PVRL是重要的伪装综合征,眼底表现可多种多样[2]。本组患者PVRL相关眼底征象主要分为两类,一类是淋巴瘤细胞浸润相关的直接征象,另一类是淋巴瘤细胞聚集引起的眼底组织尤其是血管受压迫等引起的相关间接征象。PVRL眼底直接征象可因淋巴瘤细胞浸润视网膜的解剖层次不同以及局部淋巴瘤细胞聚集病灶大小而表现多样。淋巴瘤细胞可聚集在RPE下,表现为视网膜深层黄白色病灶或孤立的“奶油”状病灶,也可以互相融合形成团块状病灶,多伴表面“豹斑”样改变。淋巴瘤细胞可浸润视网膜全层,表现为边界不清楚的视网膜灰白混浊。淋巴瘤细胞浸润视盘及其周围组织而表现为视盘黄色隆起,边界不清楚,可伴视盘周围出血。PVRL相关眼底间接征象常由于淋巴瘤细胞推挤、压迫局部组织尤其是血管,而出现视网膜中央静脉和(或)分支纡曲扩张、视网膜出血,视网膜中央动脉和(或)分支表现为动脉细。
本研究结果显示,PVRL OCT征象可累及玻璃体和视网膜各解剖层次,表现为玻璃体细胞、内层视网膜浸润、外层视网膜浸润、RPE浸润、RPE下浸润及视网膜下液;且多数情况下在同一患者相同和(或)不同部位可同时显示多种征象,此与肿瘤细胞侵袭性的特点有关。结合既往经验,我们认为外层视网膜浸润、RPE浸润、RPE下浸润是PVRL特异性较高的征象。我们建议在根据其他线索提示疑似PVRL的患者,如中老年首次发生非感染性葡萄膜炎,玻璃体细胞呈片状分布、细胞数量较多而玻璃体混浊不明显、视网膜可见度及视力不降与之不相符以及抗炎治疗无效等,OCT检查见上述3种征象则高度提示PVRL,应进一步行玻璃体视网膜活检以确诊PVRL。
玻璃体细胞是本组患眼中最常见的OCT征象。本组所有患眼可见玻璃体细胞,发生率高于其他研究[10]。分析可能的原因是本组所有患者都是通过玻璃体活检确诊,而且所有OCT图像采集时间均在进行PVRL治疗前。我们分析OCT扫描中玻璃体细胞阳性率有时不高的原因也可能在于OCT一般仅扫描后极部,前中段玻璃体细胞无法探及。
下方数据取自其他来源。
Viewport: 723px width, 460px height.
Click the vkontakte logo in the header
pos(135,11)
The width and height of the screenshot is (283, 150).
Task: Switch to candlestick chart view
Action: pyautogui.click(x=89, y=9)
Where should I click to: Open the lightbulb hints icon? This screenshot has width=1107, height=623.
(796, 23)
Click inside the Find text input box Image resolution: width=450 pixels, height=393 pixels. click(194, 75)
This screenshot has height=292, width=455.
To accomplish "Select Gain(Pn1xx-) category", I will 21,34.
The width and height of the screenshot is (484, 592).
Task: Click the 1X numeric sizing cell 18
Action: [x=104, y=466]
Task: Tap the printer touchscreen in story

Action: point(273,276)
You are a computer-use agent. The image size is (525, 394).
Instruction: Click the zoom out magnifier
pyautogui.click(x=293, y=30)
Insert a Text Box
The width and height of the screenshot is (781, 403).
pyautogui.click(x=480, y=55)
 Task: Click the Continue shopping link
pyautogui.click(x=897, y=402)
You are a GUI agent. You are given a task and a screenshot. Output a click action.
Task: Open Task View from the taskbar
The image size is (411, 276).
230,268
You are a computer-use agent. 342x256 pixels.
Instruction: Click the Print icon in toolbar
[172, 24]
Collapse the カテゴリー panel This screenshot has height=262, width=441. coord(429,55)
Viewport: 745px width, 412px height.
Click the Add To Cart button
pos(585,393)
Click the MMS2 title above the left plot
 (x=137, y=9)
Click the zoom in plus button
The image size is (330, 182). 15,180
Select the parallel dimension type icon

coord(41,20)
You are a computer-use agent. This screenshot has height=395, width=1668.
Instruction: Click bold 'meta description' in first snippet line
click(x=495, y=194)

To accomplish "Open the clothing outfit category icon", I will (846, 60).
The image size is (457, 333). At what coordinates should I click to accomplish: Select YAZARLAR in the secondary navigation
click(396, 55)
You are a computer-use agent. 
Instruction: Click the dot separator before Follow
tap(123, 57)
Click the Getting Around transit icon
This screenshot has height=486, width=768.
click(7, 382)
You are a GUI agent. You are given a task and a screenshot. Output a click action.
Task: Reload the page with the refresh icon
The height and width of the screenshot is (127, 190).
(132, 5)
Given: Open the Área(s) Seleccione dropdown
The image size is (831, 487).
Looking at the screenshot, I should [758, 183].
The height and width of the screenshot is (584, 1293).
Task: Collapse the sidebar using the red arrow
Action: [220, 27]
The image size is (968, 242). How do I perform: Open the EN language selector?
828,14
RPE浸润是PVRL具有特异性的OCT征象。本组患者发生率高达59.4%,接近于其他研究结果[11]。OCT图像中显示为RPE不规则颗粒样强反射改变,可成孤立或连续的结节状,多伴其上视网膜外层结构破坏,显示为局部嵌合体带、椭圆体带及外界膜层正常结构消失。此征象在眼底表现比较隐匿,若不伴其他征象而孤立存在,彩色眼底像中仅表现为色素波动,尤其在屈光间质比较混浊的患者中病灶不易被发现。目前此征象被认为是PVRL较特异性的征象[11],但需要与急性期梅毒性后葡萄膜炎等鉴别,后者OCT主要表现为后极部椭圆体带缺失。
RPE下浸润也是常见PVRL特异性OCT征象之一,可作为提示疑诊PVRL的重要依据,被认为可能与PVRL活跃度及预后有关[12]。RPE下浸润在PVRL患者中发生率为9%~75%,差异较大[6, 12-13],其高低与患者是否进行治疗有关[6]。本组患者均未进行PVRL相关治疗,因此其发生率较高,约为50.0%。此征象在OCT图像中表现为RPE隆起,可呈较为扁平的融合性不规则条带状或者连续丘陵状,也可表现为孤立病灶;由于RPE下为淋巴瘤细胞浸润[14],因此呈均匀中弱反射信号表现;由于淋巴瘤局限于视网膜组织,不突破Bruch膜到达脉络膜组织,其下Bruch膜完整且清晰。此征象被认为是特异性较高的提示疑诊PVRL的重要依据[12]。RPE下浸润需与其他原因所致的RPE脱离相鉴别。RPE下浸润可能提示患眼为更具侵袭性的淋巴瘤亚型,需更长时间治疗才能充分控制肿瘤[12]。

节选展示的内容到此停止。